Sono passati sei anni.

Il movimento #MeToo ha avuto successo nel mobilitare le vittime per perseguire la giustizia, come abbiamo visto nella condanna del medico della squadra nazionale di ginnastica americana Larry Nassar, guidato da Rachel Denhollander - la prima voce a parlare pubblicamente contro Nassar. Ma l'idea che le vittime debbano compiere il loro trauma per far guarire il mondo, per vendicarsi, è troppo semplicistica.

Non esiste una "data di fine" a seguito di abusi e traumi sessuali.
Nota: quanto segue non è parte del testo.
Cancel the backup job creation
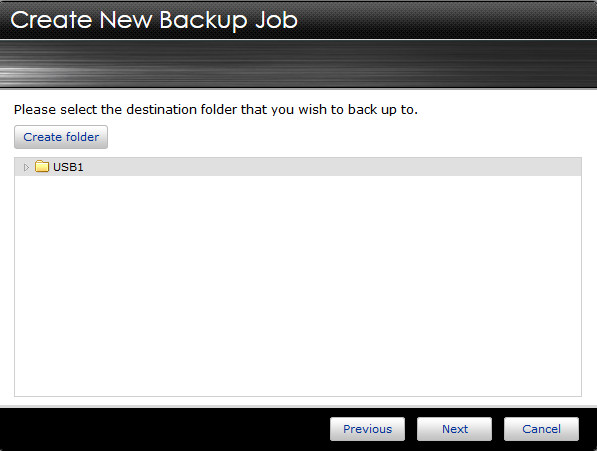 (x=541, y=429)
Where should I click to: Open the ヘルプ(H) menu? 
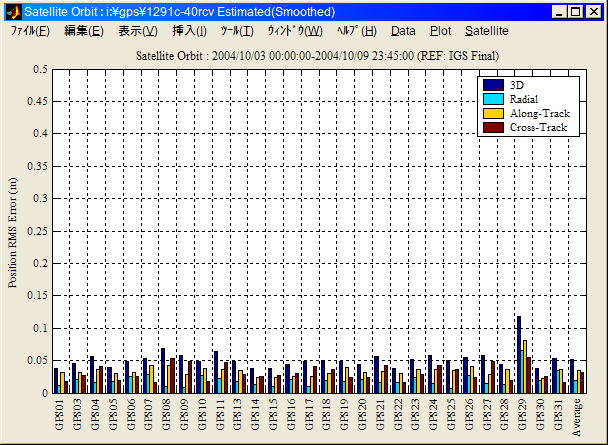point(356,31)
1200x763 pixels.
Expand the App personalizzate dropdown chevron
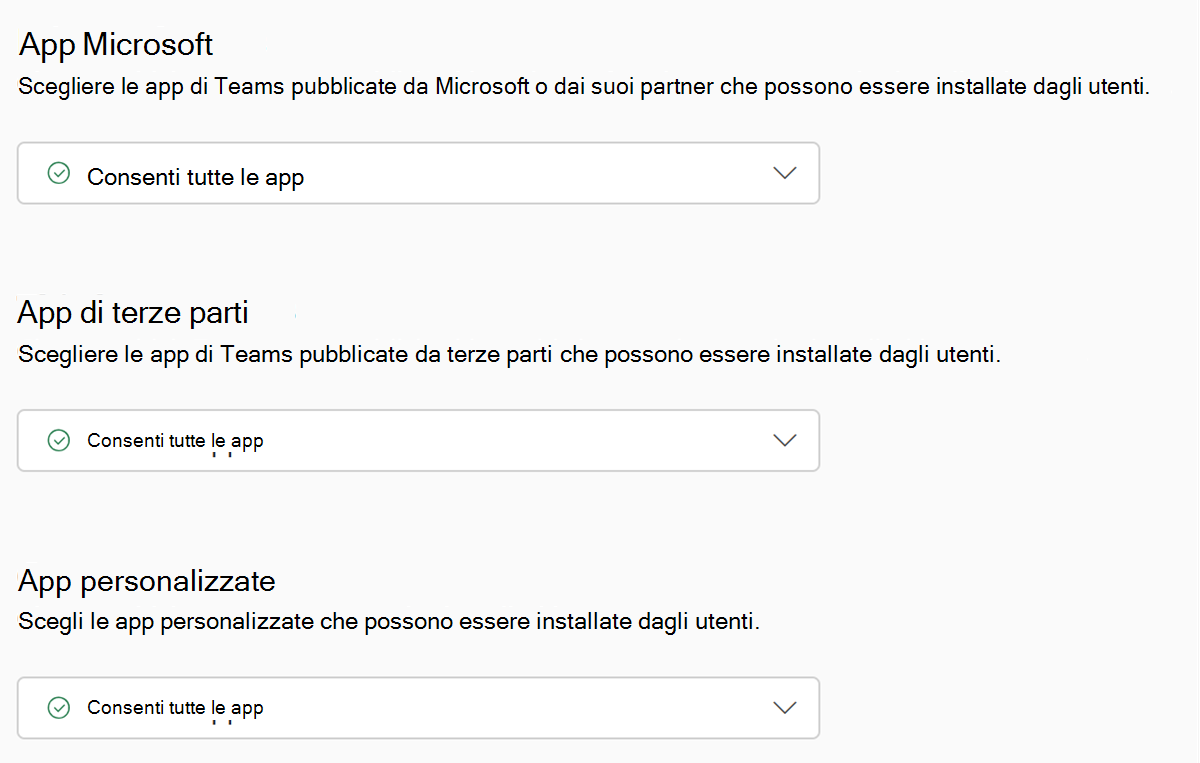(x=785, y=707)
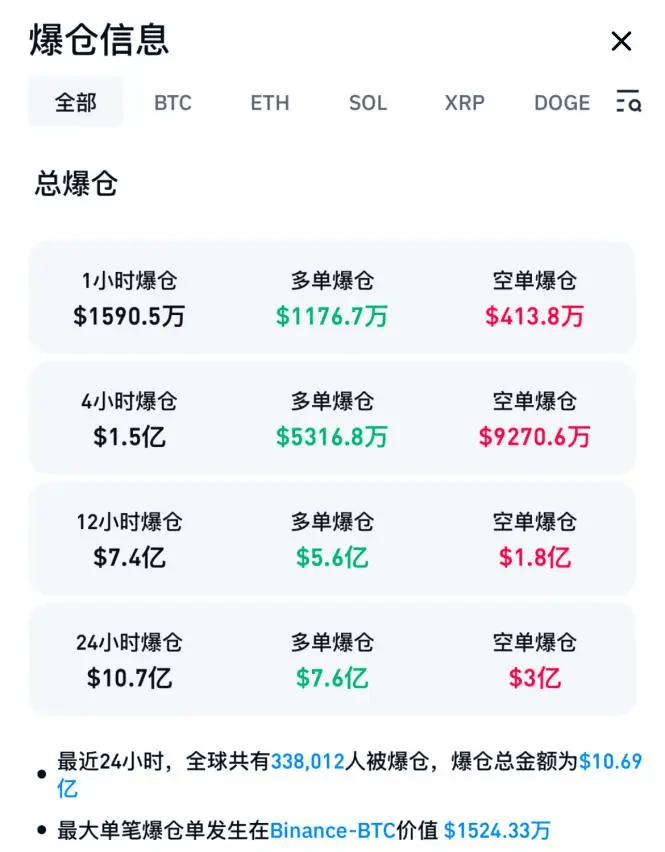Switch to the ETH tab

(x=269, y=103)
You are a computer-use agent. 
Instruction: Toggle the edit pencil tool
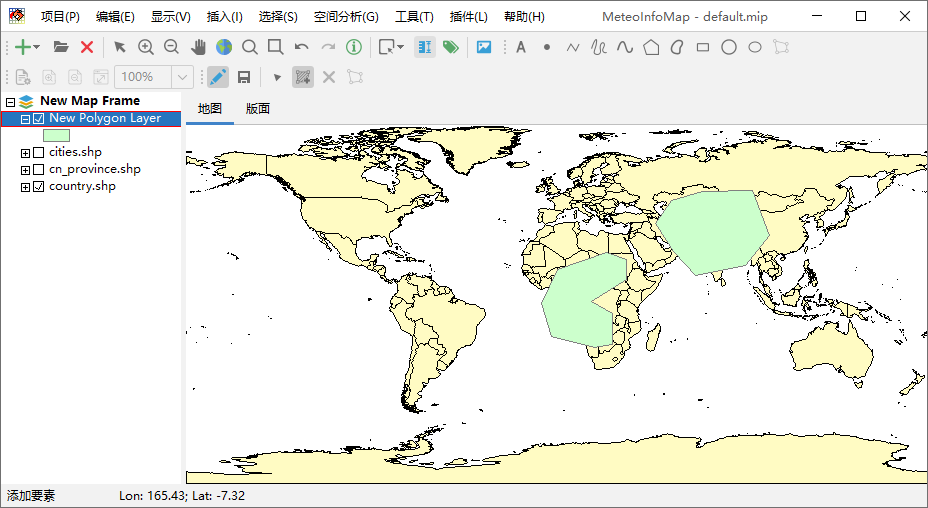pyautogui.click(x=217, y=77)
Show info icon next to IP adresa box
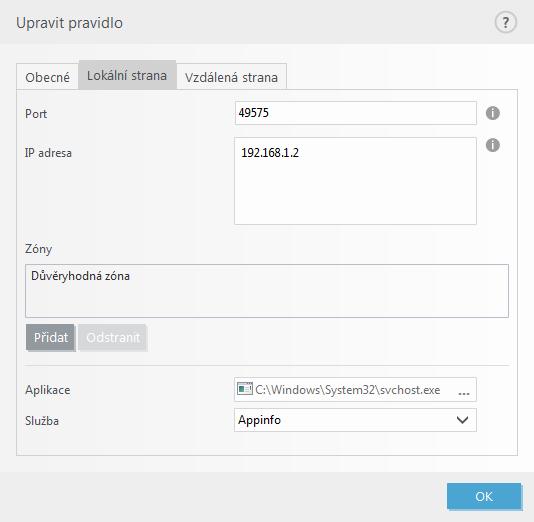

Non c'è "OK, ci sono finita!" e potrebbe non esserci mai un momento in cui noi, come sopravvissuti, non possiamo più ricordare ciò che abbiamo sopportato.

Ecco perché la performance di Kesha è stata così toccante e importante. Sì, è stato potenziante ed è stato un invito all'azione. In un saggio di Lenny Letter, Kesha ha scritto: “Questa canzone parla di empatia per qualcun altro, anche se ti feriscono o ti spaventano. È una canzone sull'imparare ad essere orgogliosi della persona che sei anche durante i momenti bassi quando ti senti solo. Si tratta anche di sperare che tutti, anche qualcuno che ti abbia fatto del male, possano guarire ".

Ma la sua esibizione, in particolare la fine quando la sua voce si spezza e le lacrime le scendono sulle guance e si appoggia alle donne intorno a lei, è un promemoria che la guarigione è in corso. Non esiste una "data di fine" a seguito di abusi e traumi sessuali. Non c'è "OK, ci sono passato!" e potrebbe non esserci mai un momento in cui noi, come sopravvissuti, non possiamo più ricordare ciò che abbiamo sopportato.

E va bene.

Questo non ci rende distrutti. Questo non ci rende di meno. Ciò non ci rende incapaci di andare avanti con le nostre vite, più forti, più coraggiosi e più saggi di quanto avessimo mai pensato di poter essere. Perché, come ha mostrato Kesha durante i Grammy 2018, siamo orgogliosi di ciò che siamo. Porteremo un tuono, porteremo pioggia. E quando avremo finito, il mondo non ricorderà i nomi di coloro che ci hanno causato così tanto tormento. Ricorderà i nomi di coloro che ci stavano accanto, con noi e per noi.